**EXERCISE DESCRIPTION**
Report every line in the records below that contains the word "color". Case counts.

=====

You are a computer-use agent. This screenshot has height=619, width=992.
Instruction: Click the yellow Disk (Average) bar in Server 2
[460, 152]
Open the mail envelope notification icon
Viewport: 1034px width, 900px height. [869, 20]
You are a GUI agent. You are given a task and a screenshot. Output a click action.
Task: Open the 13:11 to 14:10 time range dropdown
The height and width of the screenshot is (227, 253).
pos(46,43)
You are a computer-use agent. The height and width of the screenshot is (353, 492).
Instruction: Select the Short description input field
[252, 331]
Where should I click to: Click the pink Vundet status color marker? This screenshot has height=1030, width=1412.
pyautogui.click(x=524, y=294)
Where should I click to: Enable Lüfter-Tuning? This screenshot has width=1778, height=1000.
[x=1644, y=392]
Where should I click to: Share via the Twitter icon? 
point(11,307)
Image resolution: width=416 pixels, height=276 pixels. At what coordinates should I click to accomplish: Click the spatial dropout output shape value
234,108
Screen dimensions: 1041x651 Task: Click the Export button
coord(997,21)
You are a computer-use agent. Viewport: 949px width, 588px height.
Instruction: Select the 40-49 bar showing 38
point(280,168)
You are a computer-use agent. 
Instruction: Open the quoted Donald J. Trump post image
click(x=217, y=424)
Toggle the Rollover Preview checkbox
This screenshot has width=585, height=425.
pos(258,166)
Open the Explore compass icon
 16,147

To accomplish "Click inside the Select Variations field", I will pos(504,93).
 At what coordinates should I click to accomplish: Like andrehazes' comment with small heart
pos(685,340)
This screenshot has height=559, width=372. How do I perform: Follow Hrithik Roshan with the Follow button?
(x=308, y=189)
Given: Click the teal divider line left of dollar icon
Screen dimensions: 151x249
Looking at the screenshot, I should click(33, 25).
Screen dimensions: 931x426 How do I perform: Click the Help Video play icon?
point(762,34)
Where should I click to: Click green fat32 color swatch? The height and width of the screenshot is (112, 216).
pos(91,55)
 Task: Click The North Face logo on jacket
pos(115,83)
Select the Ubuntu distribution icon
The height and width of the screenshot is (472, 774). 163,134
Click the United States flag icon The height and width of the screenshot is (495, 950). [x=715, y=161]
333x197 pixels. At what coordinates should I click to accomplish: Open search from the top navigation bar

=====

**SOLUTION BELOW**
Where should I click to: Click the pink Vundet status color marker? This screenshot has height=1030, width=1412.
Where should I click to: Click green fat32 color swatch? The height and width of the screenshot is (112, 216).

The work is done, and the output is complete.